• **AIM 1**: List every team captain named in the 2005 Buffalo Bulls football page.
• **AIM 2**: From the 2005 Buffalo Bulls football page, output everything from "The 2005 Buffalo" down to "Amherst, New York." with no changes.
• **AIM 3**: Render this sentence from the 2005 Buffalo Bulls football page in Spanish: "The team played home games at the University at Buffalo Stadium in Amherst, New York."

• **PAGE EXTRACT**:
- Conference: Mid-American Conference
- East Division
- Record: 1–10 (1–7 MAC)
- Head coach: Jim Hofher (5th season);
- Captains: Bryan Cummings; Kirk Berry; Michael Schifano; Gemara Williams;
- Home stadium: University at Buffalo Stadium

= 2005 Buffalo Bulls football team =

American college football season

The 2005 Buffalo Bulls football team represented the University at Buffalo as a member of the Mid-American Conference (MAC) during the 2005 NCAA Division I-AA football season. Led by Jim Hofher in his fifth and final season as head coach, the Bulls compiled an overall record of 1–10 with a mark of 1–7 in conference play, placing fifth in the MAC's East Division. The team played home games at the University at Buffalo Stadium in Amherst, New York.

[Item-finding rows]
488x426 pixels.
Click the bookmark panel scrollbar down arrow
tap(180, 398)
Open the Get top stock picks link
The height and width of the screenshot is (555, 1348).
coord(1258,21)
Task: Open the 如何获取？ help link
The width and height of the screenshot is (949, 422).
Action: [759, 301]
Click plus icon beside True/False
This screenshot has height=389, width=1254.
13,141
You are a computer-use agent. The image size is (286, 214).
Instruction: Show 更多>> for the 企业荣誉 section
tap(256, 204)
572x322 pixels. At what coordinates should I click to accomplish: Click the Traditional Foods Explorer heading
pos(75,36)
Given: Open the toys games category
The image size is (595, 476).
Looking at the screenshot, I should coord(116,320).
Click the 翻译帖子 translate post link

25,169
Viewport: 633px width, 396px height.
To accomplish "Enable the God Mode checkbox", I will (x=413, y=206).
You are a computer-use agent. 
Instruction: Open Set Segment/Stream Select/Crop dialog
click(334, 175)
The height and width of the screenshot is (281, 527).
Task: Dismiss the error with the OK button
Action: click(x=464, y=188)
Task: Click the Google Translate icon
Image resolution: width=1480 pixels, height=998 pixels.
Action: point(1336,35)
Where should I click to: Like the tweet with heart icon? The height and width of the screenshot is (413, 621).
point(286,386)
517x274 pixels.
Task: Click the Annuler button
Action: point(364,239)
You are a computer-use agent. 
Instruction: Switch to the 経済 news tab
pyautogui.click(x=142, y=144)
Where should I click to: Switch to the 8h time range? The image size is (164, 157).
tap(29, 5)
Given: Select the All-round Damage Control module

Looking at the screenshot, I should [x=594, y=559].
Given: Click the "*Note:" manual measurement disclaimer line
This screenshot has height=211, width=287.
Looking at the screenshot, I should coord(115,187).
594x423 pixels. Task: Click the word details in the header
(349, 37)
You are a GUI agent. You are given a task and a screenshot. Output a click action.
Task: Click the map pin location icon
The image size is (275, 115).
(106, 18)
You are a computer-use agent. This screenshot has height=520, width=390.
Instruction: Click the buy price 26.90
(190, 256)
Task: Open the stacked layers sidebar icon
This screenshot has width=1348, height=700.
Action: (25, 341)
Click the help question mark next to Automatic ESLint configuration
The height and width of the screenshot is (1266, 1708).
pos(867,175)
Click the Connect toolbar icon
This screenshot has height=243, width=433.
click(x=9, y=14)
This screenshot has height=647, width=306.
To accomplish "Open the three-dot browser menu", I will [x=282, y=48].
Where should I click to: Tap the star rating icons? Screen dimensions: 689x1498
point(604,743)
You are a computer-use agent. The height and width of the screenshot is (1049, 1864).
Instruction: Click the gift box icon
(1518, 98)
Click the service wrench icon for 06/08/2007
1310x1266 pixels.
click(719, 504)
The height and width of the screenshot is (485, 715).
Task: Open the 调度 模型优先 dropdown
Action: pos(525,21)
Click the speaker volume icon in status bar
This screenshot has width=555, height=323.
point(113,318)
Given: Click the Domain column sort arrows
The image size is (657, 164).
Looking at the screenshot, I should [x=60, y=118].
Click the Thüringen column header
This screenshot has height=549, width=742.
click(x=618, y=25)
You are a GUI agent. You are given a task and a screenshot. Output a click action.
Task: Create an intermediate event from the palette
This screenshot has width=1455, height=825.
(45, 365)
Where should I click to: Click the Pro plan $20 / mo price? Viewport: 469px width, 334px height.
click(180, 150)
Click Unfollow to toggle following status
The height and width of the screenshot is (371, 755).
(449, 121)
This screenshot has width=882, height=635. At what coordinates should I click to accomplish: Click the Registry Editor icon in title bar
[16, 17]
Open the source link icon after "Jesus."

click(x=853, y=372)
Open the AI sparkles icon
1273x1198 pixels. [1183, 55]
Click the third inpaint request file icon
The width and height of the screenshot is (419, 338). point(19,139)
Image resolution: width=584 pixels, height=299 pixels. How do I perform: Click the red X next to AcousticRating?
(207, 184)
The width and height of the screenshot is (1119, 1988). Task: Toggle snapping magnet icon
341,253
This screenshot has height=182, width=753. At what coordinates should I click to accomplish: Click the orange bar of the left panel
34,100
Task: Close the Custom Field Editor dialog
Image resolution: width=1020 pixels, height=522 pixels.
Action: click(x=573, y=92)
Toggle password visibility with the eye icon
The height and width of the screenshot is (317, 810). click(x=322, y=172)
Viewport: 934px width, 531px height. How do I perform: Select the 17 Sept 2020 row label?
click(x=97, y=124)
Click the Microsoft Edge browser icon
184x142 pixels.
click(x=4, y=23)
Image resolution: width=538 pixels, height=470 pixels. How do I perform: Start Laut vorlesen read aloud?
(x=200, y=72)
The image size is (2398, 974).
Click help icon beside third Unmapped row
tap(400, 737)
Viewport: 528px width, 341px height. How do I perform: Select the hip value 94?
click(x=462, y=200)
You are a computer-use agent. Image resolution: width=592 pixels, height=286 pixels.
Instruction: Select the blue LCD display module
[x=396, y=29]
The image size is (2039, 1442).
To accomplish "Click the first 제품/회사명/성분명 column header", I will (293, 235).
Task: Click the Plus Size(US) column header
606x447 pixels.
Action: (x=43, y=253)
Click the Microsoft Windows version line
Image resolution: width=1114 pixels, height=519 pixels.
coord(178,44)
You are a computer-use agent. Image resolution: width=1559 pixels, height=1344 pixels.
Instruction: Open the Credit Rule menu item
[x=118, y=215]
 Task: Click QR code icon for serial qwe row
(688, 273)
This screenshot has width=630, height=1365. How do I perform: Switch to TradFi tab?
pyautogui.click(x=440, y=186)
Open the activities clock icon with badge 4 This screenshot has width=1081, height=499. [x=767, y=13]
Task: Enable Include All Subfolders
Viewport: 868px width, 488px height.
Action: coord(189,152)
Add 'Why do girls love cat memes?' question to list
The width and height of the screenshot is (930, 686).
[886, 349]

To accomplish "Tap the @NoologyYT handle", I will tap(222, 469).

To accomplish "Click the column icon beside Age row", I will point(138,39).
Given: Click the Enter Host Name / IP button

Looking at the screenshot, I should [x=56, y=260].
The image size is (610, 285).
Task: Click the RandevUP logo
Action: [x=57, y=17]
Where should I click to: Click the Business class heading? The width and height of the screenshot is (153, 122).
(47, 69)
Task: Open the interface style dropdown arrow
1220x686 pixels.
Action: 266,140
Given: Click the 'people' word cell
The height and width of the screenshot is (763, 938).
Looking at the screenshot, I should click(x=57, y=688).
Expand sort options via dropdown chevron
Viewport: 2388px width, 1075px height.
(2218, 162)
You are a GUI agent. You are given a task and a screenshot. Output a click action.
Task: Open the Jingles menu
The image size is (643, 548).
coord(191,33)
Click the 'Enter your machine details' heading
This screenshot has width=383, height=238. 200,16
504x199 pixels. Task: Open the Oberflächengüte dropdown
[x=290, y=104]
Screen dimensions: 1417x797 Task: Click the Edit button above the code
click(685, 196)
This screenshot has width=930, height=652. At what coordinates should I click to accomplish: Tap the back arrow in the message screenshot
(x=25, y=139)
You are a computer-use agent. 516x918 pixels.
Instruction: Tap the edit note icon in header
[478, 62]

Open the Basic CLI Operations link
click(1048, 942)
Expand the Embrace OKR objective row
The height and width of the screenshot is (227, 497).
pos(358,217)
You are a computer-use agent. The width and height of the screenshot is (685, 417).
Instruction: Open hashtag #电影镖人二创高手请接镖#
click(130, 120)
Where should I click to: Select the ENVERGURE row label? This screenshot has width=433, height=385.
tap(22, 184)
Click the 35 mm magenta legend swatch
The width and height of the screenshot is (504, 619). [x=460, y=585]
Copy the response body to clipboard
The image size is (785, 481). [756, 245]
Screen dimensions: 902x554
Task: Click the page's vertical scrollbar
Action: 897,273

• **CORRECT ANSWER 1**:
Bryan Cummings
Kirk Berry
Michael Schifano
Gemara Williams

• **CORRECT ANSWER 2**:
The 2005 Buffalo Bulls football team represented the University at Buffalo as a member of the Mid-American Conference (MAC) during the 2005 NCAA Division I-AA football season. Led by Jim Hofher in his fifth and final season as head coach, the Bulls compiled an overall record of 1–10 with a mark of 1–7 in conference play, placing fifth in the MAC's East Division. The team played home games at the University at Buffalo Stadium in Amherst, New York.

• **CORRECT ANSWER 3**: El equipo jugaba sus partidos como local en el University at Buffalo Stadium, en Amherst, Nueva York.